═════ Extracted data ═════

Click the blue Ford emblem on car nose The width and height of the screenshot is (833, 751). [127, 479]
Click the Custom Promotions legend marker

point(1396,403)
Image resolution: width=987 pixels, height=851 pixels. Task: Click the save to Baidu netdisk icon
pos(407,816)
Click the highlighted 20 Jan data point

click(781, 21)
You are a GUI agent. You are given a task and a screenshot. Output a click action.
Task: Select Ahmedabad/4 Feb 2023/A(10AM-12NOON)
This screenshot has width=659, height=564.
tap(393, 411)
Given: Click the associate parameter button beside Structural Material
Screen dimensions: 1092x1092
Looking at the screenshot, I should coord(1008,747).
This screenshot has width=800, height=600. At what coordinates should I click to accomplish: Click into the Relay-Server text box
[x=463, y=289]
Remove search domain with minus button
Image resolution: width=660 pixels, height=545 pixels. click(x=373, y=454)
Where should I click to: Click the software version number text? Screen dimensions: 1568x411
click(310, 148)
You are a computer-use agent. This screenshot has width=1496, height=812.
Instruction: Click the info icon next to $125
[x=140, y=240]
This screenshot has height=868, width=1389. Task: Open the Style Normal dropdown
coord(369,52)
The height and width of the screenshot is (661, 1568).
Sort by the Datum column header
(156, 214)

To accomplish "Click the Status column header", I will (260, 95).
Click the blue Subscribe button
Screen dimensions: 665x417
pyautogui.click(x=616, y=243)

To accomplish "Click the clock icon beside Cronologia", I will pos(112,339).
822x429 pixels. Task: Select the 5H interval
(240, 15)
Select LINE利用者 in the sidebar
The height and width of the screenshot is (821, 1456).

═════

Reproduce the items above, from the line containing "I will pos(112,339)." through the last line of the items, without changing a character.

▶ [Answer to the exercise]
To accomplish "Click the clock icon beside Cronologia", I will pos(112,339).
822x429 pixels. Task: Select the 5H interval
(240, 15)
Select LINE利用者 in the sidebar
The height and width of the screenshot is (821, 1456).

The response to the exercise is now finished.